I was probably the only child in known history that was actually encouraged to jump on the bed! Sometimes Mother would say to me, ‘Why don’t you go jump on the bed?’ Delighted, I would take off my shoes, crawl up in my stocking feet and jump to my heart's content. Sometimes I landed on my feet, other times my bottom. I tried to touch the ceiling; I watched myself in the mirror. I didn’t know that I was given permission to do what other children had to sneak to do!
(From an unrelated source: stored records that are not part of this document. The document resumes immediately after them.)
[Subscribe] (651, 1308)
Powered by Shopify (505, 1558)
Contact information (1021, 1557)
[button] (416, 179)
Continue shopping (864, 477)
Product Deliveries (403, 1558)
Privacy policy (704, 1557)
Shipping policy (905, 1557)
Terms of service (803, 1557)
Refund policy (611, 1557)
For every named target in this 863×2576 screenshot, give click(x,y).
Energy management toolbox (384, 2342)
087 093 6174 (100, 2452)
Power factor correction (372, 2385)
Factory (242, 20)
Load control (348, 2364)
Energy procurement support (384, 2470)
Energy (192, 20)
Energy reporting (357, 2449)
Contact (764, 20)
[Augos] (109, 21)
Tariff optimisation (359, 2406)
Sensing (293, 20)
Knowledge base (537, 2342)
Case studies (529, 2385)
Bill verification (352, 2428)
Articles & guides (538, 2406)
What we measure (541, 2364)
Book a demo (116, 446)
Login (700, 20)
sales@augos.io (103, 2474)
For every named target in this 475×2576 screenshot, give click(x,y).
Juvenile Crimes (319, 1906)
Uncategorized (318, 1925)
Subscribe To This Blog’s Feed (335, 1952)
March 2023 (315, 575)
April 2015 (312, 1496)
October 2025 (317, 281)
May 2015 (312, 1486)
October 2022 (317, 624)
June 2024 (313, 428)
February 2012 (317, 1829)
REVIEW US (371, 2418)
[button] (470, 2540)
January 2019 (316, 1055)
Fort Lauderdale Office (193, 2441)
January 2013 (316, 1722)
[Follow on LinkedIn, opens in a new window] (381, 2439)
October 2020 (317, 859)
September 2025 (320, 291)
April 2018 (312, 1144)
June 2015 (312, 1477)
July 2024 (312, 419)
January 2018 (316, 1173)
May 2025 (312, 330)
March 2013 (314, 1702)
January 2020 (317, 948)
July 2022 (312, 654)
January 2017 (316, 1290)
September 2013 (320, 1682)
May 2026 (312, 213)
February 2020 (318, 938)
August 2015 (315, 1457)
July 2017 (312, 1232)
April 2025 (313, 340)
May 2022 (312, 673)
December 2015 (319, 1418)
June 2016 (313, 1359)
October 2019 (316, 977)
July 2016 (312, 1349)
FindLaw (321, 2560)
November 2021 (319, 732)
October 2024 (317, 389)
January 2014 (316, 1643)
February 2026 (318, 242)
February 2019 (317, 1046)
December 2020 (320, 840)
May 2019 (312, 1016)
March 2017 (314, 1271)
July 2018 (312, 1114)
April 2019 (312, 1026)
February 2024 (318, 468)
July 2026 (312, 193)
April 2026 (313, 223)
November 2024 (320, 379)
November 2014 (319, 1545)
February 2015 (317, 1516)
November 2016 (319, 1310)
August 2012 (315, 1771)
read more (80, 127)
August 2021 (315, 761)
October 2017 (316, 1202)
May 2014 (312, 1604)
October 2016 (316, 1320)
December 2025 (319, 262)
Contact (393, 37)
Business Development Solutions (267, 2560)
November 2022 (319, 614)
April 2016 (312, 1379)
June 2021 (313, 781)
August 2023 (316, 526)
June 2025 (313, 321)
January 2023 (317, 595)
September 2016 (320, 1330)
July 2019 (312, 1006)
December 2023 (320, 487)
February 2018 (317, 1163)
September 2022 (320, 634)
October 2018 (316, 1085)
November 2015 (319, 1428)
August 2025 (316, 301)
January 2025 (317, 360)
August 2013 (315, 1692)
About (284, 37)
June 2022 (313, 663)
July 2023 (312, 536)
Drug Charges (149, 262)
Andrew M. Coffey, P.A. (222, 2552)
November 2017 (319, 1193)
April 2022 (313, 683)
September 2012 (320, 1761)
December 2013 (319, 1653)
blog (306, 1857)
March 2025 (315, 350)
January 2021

Another time I was playing with my cousin in our tire swing. I didn’t really like the swing because black rubber came off on my clothes, but I wanted to play with my cousin, and she wanted to swing. This day a little mud had collected in the rut made by our feet under the swing. In my cousin’s absence, this mud would have placed the swing off-limits, but my cousin felt no such restrictions. I noticed how she dragged her feet as she swung through the mud, making a spray come up. I thought, “If we add more water there will be more of a spray.” Well, we did add more water and were soon swinging through the mud, spraying it up in the air, on the tree, on the shed, on our clothes, and in our hair. It was great!!! Unnoticed, Mother watched from the kitchen window, being still so as not break the spell.

 These snapshots might lead you to think Mother indulged and spoiled me. Although she was a free spirit, a tomboy from childhood, that was not her underlying intention. I was born with scoliosis and problems with my hips and feet. It was not so severe as to be detected at birth, but when that magical age of walking arrived, I didn’t walk. I tried, but my feet turned in and my knees knocked together causing me to fall. Mother took me to specialists who fitted me with corrective shoes and taught her the exercises needed to strengthen my legs and stretch my tendons.

Instead of feeling sorry for me and shielding me from the world, Mother recognized that I needed opportunities for physical and emotional development. To create these opportunities, she drew on her naturally fun-loving personality. Rejecting many of the world’s self-imposed boundaries, Mother creatively encouraged the joys of activities such as jumping on the bed. Using wise discernment, she recognized and prolonged valuable moments of fun and play knowing there was always time for scolding and lectures. If playmates were lacking, Mother was there for games of dress-up or hide-and-seek. Mother was my first best friend.

Now that my children are grown, sitting and contemplating my past is a luxury I am beginning to appreciate. Even though I parented in a different way, much more structured yet not necessarily superior, my children were blessed with their own time with my mother. She took them walking through puddles, arrowhead hunting, bone collecting, and rock hounding. I am glad that they, along with me, were able to have those experiences and memories of Mother’s playful, fun spirit!